Enunciado del problema A →
Transcribe sin cambios el pasaje del texto sobre el hábito y la pasión que comienza con "A la atracción" y continúa hasta "de sólida entidad.".
Enunciado del problema B →
Escribe lo que sigue en el texto sobre el hábito y la pasión, a partir de su última oración.

═══ Texto de origen ═══

El camino del hábito conduce a la pasión
Hábito y pasión son conceptos y realidades, que en principio parecen contraponerse entre sí. Al margen de consideraciones filosóficas que podrían remontarse a la ingente tradición clásica. Aristóteles incluido, ambos términos tienen connotaciones más o menos precisas, derivadas no sólo del diccionario sino también de los usos corrientes, es decir, sus acepciones más vulgares y conocidas.
Desde esta perspectiva, el hábito se identifica con las costumbres más inconscientes, proceso lento y persistente.
La pasión, en cambio, más allá del padecer latino, se asocia generalmente con una afición intensa, súbita y relampagueante, hacia algo o hacia alguien. En forma convencional se suele decir –o sobreentender–, que a la pasión le sucede... el hábito.
A la atracción súbita, carnal o espiritual (o si se quiere carnal-espiritual), le sigue la construcción de una costumbre, que acaso pueda derivar en hastío, tal y como se da, cada día con más frecuencia, en muchas relaciones humanas carentes de sólida entidad.
Una extraña combinación
La relación del hombre con el libro responde a una extraña combinación de factores que, para nosotros, se resume en una suerte de secuencia paradojal: el camino es inverso, es decir, solamente a partir del hábito se puede llegar a la cima, al arrebato, a la comunión.
La explicación de este curioso fenómeno es bastante sencilla, sin desmedro de tantas teorías críticas que medran en estos tiempos.

═══ Filas de datos ═══

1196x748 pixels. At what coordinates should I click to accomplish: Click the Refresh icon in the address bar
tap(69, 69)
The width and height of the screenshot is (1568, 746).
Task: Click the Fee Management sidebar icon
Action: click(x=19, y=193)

═══

Respuesta correcta A →
A la atracción súbita, carnal o espiritual (o si se quiere carnal-espiritual), le sigue la construcción de una costumbre, que acaso pueda derivar en hastío, tal y como se da, cada día con más frecuencia, en muchas relaciones humanas carentes de sólida entidad.

Respuesta correcta B →
Nadie, que sepamos, se ha sentido conmovido por una repentina pasión hacia Balzac o una atracción fulminante por Homero. Algo similar ocurre con la obra de Borges o del relativamente lejano Cervantes.
Queremos decir que tan sólo el hábito de la lectura, costumbre en principio modesta, puede conducir a la valoración del libro y sobre todo a la activa participación del lector en lo más íntimo de sus entrañas.
Solamente un paciente acercamiento al Quijote permitirá advertir, asimilar y gustar, hasta reencontrarnos en un siglo XVII reflejo del XXI. Entonces, la Insula Barataria y el expurgo de libros –sobre todo de los buenos–, dejarán de ser invenciones descabelladas para convertirse en espejo de nuestra realidad (¡ay!) global.
Otro tanto sucederá con la lectura de Borges, cuyas “ficciones”, más acá de laberintos y sesudas indagaciones, nos alcanzan a todos, argentinos incluidos.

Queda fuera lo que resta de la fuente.